Guitarist Derek Trucks is an amiable guy, armed with a ready laugh. Then again, he's got plenty of reasons to smile. He's the nephew of longtime Allman Brothers drummer Butch Trucks. He's amply employed, both as a regular member of the aforementioned Allman Brothers and as co-leader of the Tedeschi Trucks Band, the sprawling eleven-piece group he co-helms with his wife, blues singer and guitarist Susan Tedeschi. What's more, when Eric Clapton is looking for a sparring partner, Trucks gets the call. To top it off, he lives with his wife and kids in what appears to be a perfect model of domestic tranquility.

No wonder then that the good vibes seem to emanate so naturally.

His band is headlining the inaugural Sunshine Blues Festival which makes its debut in Fort Myers, then heads to Boca Raton and St. Petersburg. "We thought it would be fun to do a festival with bands that we would want to sit out front and watch all day," Trucks explains the impetus for the affair. New Times spoke with the gifted and fortunate Trucks about working alongside his wife and starting at the top. 


New Times: How did you coordinate all the schedules?

Derek Trucks: You just have to start early, maybe a year out or so, and you have to put a wish list together, and then start at the top and work through it.

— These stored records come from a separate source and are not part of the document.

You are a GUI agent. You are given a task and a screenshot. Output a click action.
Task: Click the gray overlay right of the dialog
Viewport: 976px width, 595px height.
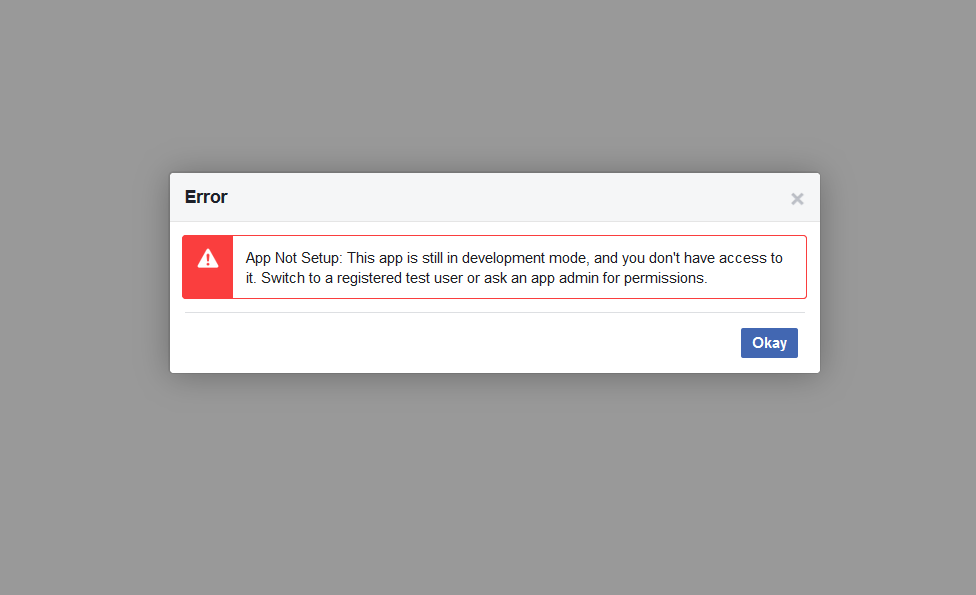click(x=898, y=273)
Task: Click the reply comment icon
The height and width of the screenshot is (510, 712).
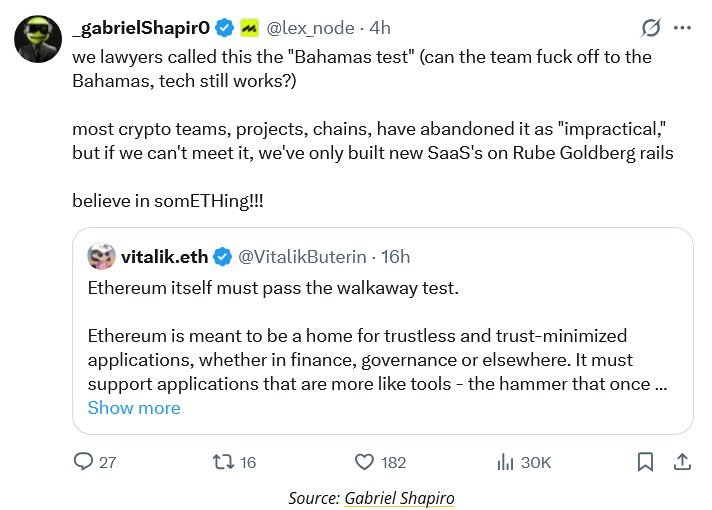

And starting at the top doesn't always mean the biggest names, it means the people you really want. We were lucky. Sometimes it doesn't always work out. We were kind of testing the waters with this to see if it was something we can make work and make fly and maybe turn it into something more.

You could do something like in the Festival Express movie where they put a bunch of bands on a train and they traveled from one end of Canada to another. That would be fun.

Oh, yeah. We talked about that too. We did a tour of Europe with our band where we did it by train. That's an eleven-piece band with a crew of twenty people. We took over a whole train car. It got rowdy a few times, and it made me think that a traveling festival could be fun. (laughs)

It sounds like you're already having a lot of fun. You play these incredible gigs, at the White House, at the U.N., with all these incredible musicians. You must be on cloud nine.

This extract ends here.